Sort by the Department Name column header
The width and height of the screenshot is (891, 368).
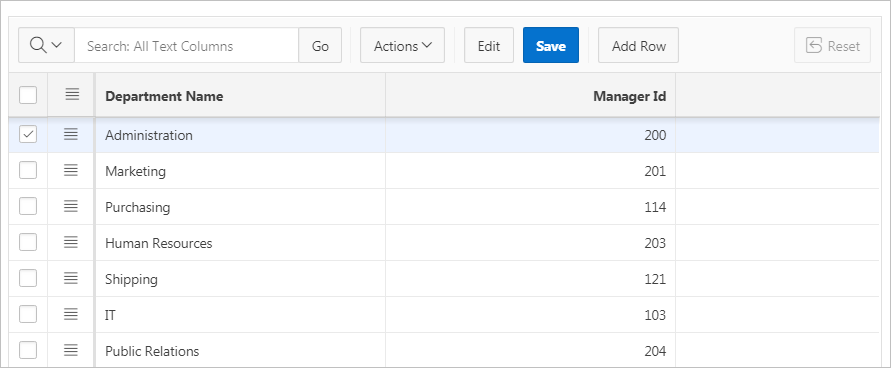click(164, 96)
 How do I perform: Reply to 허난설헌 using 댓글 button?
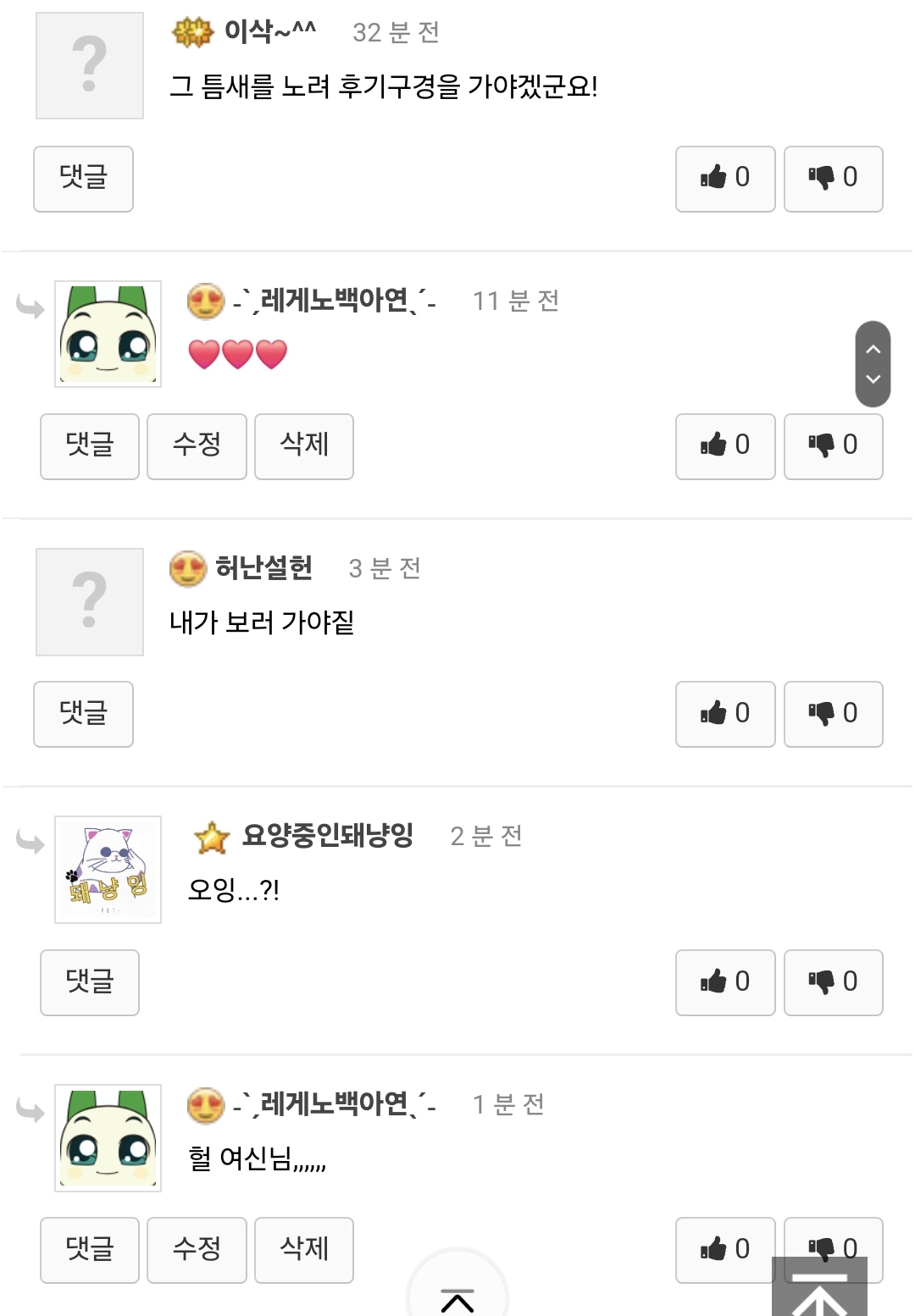click(x=83, y=713)
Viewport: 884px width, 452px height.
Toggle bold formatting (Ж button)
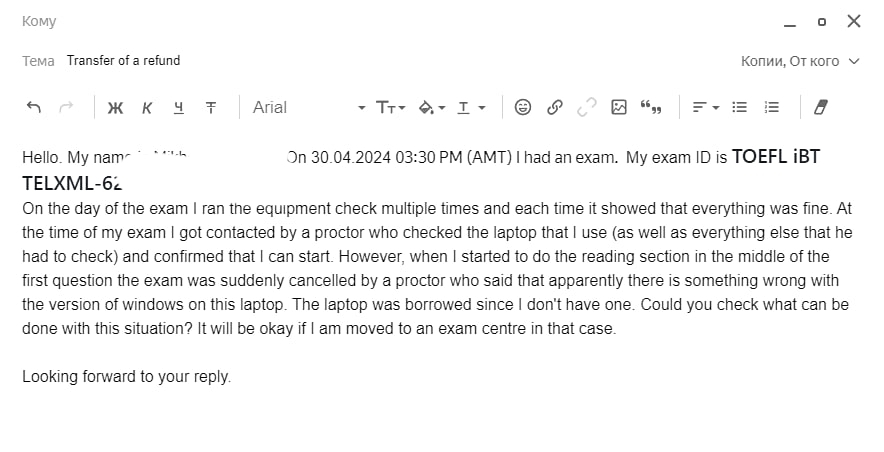tap(116, 108)
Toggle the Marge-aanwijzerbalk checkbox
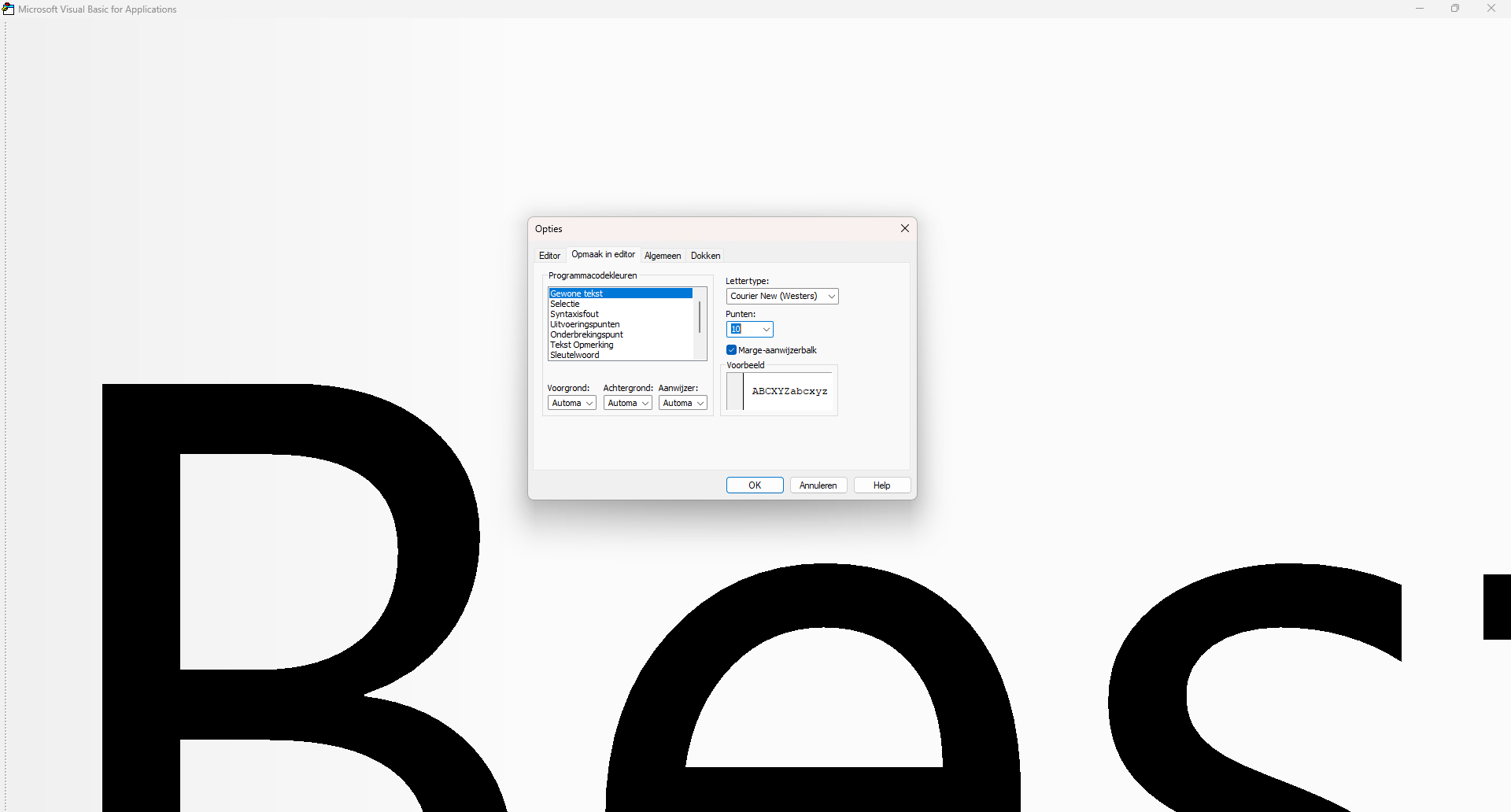The width and height of the screenshot is (1511, 812). pos(732,350)
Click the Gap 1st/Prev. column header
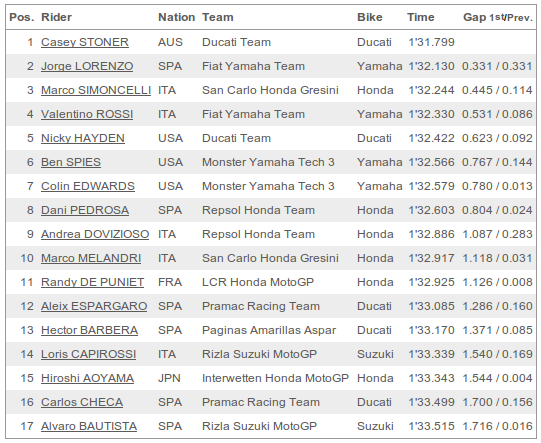 (x=498, y=17)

# Work required
Reproduce the lines of the data that run from the one containing "How do I perform: Reply" to the final line, both included, exactly as they appear and without the pictures.

# Written answer
 How do I perform: Reply to 허난설헌 using 댓글 button?
click(x=83, y=713)
Viewport: 884px width, 452px height.
Toggle bold formatting (Ж button)
tap(116, 108)
Toggle the Marge-aanwijzerbalk checkbox
The width and height of the screenshot is (1511, 812). pos(732,350)
Click the Gap 1st/Prev. column header
 (x=498, y=17)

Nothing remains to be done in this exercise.